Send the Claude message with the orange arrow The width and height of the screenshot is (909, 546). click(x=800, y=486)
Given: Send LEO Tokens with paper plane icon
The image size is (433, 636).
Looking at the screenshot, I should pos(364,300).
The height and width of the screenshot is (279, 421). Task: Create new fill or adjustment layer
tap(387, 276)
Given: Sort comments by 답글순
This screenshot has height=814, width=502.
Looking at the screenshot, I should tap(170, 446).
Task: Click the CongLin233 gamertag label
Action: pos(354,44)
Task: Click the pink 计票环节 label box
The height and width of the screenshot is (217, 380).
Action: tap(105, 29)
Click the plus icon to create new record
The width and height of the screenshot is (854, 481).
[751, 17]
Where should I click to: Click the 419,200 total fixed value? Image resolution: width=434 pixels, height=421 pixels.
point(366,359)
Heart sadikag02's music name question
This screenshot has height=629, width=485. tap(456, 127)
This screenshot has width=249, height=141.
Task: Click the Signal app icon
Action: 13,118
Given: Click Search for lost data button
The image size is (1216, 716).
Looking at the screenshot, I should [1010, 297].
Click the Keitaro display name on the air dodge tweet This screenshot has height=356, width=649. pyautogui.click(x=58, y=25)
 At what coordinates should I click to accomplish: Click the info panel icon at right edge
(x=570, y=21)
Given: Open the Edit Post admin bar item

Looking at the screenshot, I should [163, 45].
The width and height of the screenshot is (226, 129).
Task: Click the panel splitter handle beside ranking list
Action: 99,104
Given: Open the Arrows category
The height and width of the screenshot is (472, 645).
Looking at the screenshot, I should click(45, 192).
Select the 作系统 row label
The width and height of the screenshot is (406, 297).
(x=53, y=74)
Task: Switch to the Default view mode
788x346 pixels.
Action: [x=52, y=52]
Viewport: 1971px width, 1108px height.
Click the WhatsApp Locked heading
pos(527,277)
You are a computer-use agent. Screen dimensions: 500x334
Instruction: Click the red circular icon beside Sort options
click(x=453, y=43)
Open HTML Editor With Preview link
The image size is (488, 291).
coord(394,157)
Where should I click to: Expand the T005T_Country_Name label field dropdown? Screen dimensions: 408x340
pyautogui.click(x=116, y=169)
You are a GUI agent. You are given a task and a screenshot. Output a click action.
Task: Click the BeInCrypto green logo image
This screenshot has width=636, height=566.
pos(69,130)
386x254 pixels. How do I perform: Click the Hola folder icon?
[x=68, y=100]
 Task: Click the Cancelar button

WHAT TO DO -> Your answer should hold exactly the lines from the one containing "Given: Open the Edit Post admin bar item" through the end of the entries above, and nothing else.

EXPECTED ANSWER ->
Given: Open the Edit Post admin bar item

Looking at the screenshot, I should [163, 45].
The width and height of the screenshot is (226, 129).
Task: Click the panel splitter handle beside ranking list
Action: 99,104
Given: Open the Arrows category
The height and width of the screenshot is (472, 645).
Looking at the screenshot, I should click(45, 192).
Select the 作系统 row label
The width and height of the screenshot is (406, 297).
(x=53, y=74)
Task: Switch to the Default view mode
788x346 pixels.
Action: [x=52, y=52]
Viewport: 1971px width, 1108px height.
Click the WhatsApp Locked heading
pos(527,277)
You are a computer-use agent. Screen dimensions: 500x334
Instruction: Click the red circular icon beside Sort options
click(x=453, y=43)
Open HTML Editor With Preview link
The image size is (488, 291).
coord(394,157)
Where should I click to: Expand the T005T_Country_Name label field dropdown? Screen dimensions: 408x340
pyautogui.click(x=116, y=169)
You are a GUI agent. You are given a task and a screenshot. Output a click action.
Task: Click the BeInCrypto green logo image
This screenshot has width=636, height=566.
pos(69,130)
386x254 pixels. How do I perform: Click the Hola folder icon?
[x=68, y=100]
 Task: Click the Cancelar button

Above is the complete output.